(Bloomberg) — Australia’s economic growth remained subdued in the three months through June, underpinned mainly by government spending and trade.
- Gross domestic product advanced 0.5% from the first quarter, the statistics bureau said Wednesday in Sydney. Economists forecast 0.5%
- From a year earlier, it expanded 1.4%, also matching estimates
- Government spending grew 2.7%, adding 0.5% pt; exports grew 1.4%, adding 0.3% pt
- Dwellings investment fell 4.4%, subtracting 0.2% pt; non-dwelling construction slumped 5.9%, cutting 0.3% pt
- The savings rate fell to 2.3% from a revised 3%
- Australian dollar traded at 67.81 U.S. cents versus 67.64 pre-data
The report comes a day after the Reserve Bank held interest rates at a record-low 1% following back-to-back cuts in June and July to try to revive household spending — which accounts for about 60% of GDP — and, in turn, the economy. Governor Philip Lowe is trying to drive down unemployment in order to fuel faster wage growth and higher inflation.

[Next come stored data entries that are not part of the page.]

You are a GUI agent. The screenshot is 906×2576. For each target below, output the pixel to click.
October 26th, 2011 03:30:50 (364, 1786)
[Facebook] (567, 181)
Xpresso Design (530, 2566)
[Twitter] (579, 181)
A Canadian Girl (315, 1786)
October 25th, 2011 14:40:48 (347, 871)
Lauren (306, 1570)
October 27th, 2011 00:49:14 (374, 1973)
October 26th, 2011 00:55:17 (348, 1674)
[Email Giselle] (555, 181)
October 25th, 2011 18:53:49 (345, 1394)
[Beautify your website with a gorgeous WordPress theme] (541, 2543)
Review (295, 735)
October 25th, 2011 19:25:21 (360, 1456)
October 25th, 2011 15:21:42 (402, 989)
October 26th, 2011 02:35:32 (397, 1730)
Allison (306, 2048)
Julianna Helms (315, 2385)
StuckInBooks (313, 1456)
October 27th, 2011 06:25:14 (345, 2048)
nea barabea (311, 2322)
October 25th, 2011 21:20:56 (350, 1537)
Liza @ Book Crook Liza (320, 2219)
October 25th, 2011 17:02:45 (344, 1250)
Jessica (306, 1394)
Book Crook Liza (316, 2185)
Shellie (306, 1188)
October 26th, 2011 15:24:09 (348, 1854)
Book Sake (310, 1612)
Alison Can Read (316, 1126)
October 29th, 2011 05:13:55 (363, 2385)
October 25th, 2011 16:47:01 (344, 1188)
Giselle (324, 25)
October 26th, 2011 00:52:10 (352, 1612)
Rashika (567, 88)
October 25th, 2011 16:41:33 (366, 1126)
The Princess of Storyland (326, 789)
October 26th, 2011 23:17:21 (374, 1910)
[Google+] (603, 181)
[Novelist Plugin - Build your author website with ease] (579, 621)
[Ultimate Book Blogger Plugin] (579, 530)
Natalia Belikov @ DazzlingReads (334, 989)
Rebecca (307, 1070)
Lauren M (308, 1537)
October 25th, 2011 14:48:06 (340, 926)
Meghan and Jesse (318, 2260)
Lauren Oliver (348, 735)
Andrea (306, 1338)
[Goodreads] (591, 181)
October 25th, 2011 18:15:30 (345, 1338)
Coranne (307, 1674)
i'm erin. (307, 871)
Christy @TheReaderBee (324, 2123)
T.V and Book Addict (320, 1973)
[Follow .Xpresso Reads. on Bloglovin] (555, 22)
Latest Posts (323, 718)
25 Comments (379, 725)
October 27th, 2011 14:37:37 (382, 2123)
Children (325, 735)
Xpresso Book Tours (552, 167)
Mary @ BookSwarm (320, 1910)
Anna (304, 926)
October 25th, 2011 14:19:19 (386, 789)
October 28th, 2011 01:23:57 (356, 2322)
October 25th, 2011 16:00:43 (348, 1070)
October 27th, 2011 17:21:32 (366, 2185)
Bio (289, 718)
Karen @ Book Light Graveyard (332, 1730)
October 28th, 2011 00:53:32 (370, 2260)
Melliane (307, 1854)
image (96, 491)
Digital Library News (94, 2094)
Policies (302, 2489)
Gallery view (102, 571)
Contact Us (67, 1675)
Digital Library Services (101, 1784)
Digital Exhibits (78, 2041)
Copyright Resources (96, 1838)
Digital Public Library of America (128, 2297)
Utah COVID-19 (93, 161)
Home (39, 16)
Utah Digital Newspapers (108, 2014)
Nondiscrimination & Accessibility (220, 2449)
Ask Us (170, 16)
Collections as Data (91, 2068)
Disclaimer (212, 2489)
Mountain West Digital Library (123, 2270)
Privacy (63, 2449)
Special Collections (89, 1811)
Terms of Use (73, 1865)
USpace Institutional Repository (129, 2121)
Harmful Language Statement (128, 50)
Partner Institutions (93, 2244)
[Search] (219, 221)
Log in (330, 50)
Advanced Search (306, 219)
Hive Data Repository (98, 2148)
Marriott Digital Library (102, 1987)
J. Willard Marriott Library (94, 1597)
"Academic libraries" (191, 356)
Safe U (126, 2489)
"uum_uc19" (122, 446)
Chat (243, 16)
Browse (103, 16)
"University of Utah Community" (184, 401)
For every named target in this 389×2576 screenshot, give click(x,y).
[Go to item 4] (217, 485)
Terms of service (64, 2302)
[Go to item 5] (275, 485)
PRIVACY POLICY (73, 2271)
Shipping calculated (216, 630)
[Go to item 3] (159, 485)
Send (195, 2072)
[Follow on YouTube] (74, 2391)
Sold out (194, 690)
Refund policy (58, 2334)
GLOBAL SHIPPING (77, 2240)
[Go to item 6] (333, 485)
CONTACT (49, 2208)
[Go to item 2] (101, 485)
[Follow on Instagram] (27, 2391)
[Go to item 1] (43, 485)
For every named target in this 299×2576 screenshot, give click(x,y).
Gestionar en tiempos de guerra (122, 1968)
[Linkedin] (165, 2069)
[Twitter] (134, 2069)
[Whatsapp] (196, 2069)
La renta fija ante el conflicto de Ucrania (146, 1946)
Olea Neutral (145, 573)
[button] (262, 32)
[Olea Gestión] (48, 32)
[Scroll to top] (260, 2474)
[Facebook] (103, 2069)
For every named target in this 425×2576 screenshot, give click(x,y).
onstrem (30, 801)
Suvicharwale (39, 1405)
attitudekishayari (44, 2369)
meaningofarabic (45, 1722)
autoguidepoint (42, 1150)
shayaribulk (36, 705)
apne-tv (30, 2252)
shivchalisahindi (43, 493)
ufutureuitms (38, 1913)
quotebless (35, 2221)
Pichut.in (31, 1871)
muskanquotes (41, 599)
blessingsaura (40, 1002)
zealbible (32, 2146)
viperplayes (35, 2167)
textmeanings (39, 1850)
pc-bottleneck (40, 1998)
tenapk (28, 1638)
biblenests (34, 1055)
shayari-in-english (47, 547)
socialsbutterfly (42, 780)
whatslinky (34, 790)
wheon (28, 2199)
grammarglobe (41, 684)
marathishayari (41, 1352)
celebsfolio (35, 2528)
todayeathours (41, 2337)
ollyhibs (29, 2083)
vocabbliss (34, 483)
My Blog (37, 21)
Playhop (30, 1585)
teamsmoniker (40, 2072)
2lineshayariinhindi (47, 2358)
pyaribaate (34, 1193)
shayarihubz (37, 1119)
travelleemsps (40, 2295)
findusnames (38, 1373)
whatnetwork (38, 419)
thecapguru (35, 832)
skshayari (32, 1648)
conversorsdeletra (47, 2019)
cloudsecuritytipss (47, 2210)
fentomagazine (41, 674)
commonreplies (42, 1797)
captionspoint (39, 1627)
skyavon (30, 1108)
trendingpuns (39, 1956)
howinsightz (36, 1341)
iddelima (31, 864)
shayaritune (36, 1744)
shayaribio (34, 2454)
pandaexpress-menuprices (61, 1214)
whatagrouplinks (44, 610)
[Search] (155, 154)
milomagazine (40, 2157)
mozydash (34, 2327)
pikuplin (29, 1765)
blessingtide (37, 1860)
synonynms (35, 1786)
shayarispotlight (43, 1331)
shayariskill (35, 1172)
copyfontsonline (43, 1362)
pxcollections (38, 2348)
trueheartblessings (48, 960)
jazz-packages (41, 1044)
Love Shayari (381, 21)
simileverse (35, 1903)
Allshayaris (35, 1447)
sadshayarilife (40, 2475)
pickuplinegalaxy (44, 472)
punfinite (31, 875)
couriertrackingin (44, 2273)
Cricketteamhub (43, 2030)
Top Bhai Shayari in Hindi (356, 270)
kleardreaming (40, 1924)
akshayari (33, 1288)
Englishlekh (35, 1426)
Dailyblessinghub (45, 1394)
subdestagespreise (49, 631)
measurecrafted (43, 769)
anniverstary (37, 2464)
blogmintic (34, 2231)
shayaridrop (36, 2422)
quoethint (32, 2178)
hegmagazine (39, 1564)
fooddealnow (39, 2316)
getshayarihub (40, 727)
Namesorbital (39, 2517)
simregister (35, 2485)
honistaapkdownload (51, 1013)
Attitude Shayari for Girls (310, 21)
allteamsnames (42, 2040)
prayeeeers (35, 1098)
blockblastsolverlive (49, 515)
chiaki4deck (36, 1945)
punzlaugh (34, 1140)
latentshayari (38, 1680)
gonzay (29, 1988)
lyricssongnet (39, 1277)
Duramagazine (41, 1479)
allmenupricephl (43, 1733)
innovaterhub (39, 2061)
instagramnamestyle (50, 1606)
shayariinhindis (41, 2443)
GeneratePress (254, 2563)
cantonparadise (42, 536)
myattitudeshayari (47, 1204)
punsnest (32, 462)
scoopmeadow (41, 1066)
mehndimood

So far, the impact has come mainly through the housing market, with property prices rising the most in almost 2 1/2-years in August. Meanwhile, uncertainty reigns across much of the world with the U.S.-China confrontation hurting confidence and deterring multinationals from major investments as they wait to see how the trade war plays out.
Australia’s exporters are benefiting from a 17% drop in the dollar since early last year and miners are enjoying massive windfalls as supply problems and record Chinese steel production sent the iron-ore price soaring. The trade gains underpinned the nation’s first current-account surplus in 44 years.
Markets predict Lowe will cut rates twice more to 0.5%, and the RBA’s forecasts for economic growth rising to 2.75% next year are premised on such a move. Yet Lowe still hopes that a combination of his earlier cuts and government tax relief, rising house prices, infrastructure and mining investment and a lower currency will carry the economy through without further easing.
Lowe said last month “there are signs the economy may have reached a gentle turning point.” But even if the domestic picture does improve, global political turmoil is prompting his counterparts across the world to ease policy. Australia is unlikely to be able to escape doing the same, and otherwise could see some unwanted currency strength.